Having indignantly denied that we had been kicked off (a denial which the skipper took with obvious scepticism), we invited him to come aboard our vessel. We had a new problem and we had hopes he might help us solve it.

As was so often the case aboard
Happy Adventure
it was an engine problem. The bullgine had learned how to heat herself up until she got so hot that when we tried to stop her we could not do it. Disconnecting the battery did no good because the igniter, having become incandescent, would continue to fire the gasoline charges anyway. The only way we could stop her was to turn off the gasoline tap at the main tank, and it then took up to five minutes for her to consume the gasoline remaining in her huge carburetor before she would finally give up the ghost.

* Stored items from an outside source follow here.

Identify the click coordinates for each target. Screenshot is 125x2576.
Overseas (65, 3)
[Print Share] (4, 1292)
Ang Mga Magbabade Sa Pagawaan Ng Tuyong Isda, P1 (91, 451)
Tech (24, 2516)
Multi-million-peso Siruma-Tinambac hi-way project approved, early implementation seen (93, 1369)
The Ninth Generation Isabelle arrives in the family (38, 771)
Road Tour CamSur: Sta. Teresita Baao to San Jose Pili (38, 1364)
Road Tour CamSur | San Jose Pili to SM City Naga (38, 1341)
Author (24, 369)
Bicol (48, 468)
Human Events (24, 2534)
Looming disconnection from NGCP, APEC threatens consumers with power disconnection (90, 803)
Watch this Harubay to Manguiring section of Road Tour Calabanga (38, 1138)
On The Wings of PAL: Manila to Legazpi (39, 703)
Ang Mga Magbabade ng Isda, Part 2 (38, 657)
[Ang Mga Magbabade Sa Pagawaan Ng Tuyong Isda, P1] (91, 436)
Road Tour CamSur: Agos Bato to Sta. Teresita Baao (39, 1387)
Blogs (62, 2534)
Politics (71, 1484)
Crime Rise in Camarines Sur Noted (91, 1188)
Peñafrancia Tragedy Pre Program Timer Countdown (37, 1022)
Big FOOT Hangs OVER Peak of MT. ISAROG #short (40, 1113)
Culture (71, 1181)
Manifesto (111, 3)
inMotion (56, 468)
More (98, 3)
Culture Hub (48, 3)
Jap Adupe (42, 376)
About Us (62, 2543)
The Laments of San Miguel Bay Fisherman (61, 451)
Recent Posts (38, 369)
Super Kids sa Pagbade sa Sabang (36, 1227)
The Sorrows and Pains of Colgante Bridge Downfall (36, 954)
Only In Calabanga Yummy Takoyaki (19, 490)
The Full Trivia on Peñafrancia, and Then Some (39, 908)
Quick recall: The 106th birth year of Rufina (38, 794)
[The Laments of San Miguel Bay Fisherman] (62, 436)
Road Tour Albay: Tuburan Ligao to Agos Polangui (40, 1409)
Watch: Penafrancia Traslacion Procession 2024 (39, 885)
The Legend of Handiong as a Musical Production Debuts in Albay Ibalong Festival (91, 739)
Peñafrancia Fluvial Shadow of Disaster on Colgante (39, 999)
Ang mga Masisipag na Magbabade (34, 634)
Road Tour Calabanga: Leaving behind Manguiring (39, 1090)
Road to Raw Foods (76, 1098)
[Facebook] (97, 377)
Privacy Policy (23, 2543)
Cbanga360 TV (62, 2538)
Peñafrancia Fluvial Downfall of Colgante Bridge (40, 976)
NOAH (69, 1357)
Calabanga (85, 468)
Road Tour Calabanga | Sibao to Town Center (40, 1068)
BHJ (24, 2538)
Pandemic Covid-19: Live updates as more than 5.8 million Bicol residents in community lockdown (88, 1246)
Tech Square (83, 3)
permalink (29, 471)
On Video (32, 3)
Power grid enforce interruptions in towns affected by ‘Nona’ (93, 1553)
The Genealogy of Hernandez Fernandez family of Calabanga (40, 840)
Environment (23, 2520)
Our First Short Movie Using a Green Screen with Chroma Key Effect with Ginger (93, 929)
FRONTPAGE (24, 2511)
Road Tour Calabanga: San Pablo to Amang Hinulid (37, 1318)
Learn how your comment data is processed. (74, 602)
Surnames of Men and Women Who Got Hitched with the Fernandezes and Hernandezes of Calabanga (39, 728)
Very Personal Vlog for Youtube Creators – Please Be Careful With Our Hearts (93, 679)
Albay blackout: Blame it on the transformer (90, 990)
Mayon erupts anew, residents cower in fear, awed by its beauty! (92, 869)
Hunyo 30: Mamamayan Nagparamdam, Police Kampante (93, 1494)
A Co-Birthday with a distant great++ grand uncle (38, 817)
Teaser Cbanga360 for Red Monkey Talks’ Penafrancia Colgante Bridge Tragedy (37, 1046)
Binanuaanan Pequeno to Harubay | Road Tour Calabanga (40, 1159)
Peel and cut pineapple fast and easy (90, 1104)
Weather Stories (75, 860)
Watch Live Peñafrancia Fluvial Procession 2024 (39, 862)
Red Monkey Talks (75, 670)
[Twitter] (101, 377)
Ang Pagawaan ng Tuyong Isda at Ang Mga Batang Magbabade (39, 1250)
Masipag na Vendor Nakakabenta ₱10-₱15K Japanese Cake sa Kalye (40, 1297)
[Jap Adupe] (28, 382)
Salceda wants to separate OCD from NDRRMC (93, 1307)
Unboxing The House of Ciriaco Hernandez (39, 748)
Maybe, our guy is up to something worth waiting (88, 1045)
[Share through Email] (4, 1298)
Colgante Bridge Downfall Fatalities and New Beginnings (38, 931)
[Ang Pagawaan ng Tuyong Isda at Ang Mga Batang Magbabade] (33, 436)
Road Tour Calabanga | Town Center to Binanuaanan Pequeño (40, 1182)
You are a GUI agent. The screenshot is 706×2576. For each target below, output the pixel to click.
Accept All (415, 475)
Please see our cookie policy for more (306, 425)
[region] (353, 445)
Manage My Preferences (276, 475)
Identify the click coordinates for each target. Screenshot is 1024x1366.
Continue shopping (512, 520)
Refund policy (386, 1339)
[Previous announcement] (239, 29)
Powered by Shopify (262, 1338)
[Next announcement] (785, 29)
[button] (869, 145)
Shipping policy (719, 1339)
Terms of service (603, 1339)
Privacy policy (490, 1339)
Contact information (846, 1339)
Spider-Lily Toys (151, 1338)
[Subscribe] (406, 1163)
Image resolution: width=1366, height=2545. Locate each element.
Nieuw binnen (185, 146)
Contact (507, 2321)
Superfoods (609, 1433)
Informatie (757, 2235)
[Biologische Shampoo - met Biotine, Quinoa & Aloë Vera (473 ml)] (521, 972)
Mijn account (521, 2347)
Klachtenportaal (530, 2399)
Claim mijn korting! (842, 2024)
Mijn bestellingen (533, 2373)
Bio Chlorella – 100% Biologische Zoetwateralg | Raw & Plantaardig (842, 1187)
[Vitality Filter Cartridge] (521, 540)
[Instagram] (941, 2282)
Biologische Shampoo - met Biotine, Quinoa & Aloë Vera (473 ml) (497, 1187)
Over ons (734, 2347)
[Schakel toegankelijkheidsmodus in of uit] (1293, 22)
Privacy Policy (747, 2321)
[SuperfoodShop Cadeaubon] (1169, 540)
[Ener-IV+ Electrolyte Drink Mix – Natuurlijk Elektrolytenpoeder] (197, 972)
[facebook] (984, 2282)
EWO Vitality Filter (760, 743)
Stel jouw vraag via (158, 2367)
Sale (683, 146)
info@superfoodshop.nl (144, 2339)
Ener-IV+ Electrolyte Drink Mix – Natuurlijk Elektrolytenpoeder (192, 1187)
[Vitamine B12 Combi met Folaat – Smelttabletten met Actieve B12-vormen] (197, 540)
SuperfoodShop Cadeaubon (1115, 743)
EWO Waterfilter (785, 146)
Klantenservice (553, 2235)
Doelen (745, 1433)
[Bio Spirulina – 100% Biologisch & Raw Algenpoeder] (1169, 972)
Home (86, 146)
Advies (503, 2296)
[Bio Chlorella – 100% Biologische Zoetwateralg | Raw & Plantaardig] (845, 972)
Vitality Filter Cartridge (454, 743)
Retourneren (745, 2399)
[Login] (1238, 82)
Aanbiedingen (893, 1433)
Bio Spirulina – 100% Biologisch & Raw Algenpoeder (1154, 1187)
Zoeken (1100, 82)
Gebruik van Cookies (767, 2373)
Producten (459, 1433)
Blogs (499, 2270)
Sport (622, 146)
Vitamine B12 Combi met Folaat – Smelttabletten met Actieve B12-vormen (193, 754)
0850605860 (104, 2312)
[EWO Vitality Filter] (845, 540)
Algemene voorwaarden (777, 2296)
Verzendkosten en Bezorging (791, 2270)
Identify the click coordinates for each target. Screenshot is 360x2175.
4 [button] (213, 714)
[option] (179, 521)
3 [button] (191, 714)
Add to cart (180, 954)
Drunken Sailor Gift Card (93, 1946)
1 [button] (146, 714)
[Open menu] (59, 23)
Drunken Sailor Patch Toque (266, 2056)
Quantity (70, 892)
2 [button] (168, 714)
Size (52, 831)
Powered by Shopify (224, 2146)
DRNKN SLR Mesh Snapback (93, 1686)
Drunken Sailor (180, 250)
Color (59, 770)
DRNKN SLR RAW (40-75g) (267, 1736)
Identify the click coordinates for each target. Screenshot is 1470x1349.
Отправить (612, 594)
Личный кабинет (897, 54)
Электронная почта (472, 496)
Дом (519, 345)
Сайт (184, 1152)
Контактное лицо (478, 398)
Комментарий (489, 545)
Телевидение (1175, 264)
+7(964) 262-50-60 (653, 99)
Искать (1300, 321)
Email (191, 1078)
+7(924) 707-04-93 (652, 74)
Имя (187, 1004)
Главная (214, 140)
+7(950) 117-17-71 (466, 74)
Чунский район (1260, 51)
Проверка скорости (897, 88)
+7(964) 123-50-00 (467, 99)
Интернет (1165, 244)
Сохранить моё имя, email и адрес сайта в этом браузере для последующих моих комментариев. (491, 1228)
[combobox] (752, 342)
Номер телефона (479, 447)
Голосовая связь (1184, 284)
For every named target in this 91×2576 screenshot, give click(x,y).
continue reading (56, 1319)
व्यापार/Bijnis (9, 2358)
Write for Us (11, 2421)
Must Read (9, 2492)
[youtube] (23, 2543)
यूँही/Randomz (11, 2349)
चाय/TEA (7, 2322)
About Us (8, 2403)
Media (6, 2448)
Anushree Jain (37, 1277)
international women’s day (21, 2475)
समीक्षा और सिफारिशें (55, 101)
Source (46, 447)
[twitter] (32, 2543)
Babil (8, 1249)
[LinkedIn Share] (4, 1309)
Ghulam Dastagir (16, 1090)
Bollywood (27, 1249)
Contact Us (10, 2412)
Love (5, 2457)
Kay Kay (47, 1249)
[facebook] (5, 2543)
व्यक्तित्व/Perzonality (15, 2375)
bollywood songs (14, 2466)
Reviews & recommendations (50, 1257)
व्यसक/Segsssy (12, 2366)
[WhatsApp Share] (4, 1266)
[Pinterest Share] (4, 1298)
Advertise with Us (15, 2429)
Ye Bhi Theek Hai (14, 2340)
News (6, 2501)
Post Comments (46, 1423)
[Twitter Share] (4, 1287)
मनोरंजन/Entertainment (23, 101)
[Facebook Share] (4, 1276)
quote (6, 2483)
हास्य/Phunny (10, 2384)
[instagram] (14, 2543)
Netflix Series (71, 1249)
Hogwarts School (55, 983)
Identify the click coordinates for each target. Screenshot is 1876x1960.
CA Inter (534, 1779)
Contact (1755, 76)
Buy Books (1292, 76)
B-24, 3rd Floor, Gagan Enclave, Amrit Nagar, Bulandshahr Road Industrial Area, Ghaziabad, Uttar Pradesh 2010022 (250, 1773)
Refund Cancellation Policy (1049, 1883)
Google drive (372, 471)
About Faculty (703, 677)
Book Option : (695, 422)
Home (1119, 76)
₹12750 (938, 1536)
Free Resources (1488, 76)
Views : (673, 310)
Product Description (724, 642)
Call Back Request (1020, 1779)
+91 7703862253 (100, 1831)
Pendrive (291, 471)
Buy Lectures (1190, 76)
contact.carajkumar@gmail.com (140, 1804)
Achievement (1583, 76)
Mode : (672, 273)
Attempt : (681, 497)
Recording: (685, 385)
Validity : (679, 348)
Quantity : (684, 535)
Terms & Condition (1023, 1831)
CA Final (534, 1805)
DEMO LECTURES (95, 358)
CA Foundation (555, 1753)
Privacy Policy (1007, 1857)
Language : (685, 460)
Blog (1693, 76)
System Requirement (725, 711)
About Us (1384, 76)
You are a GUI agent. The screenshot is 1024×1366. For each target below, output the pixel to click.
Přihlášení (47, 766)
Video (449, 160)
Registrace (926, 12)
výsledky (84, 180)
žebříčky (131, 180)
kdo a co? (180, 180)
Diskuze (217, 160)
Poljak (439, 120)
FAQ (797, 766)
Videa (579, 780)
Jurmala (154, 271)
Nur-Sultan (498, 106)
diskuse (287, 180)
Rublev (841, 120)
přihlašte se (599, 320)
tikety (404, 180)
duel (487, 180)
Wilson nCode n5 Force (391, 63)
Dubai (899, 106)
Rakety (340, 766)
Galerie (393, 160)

She revealed this distressing new trait the day before the
Jeannie Barnes
arrived, when we made a voyage across the harbour to the wharf of a small merchant who sold fuel, food, and sundries to fishermen. His dock was crowded with small boats and so, for safety's sake, I ordered Jack to stop the engine while we were still some distance, off. The engine refused to stop and we ploughed ahead at full speed. I managed to heel her over in a sharp turn, doing no more damage to the moored boats than to skin the paint off a trap skiff. Shaken to the quick, I headed the vessel back toward the cen
tre of the harbour—whereupon the engine stopped. Naturally it would not start again.

We dropped anchor and there we lay for three hours, the cynosure of all eyes, while we waited for the engine to cool. When we eventually got it going again we crawled fearfully back to our isolation berth, not having enough courage to make another pass at the merchant's wharf.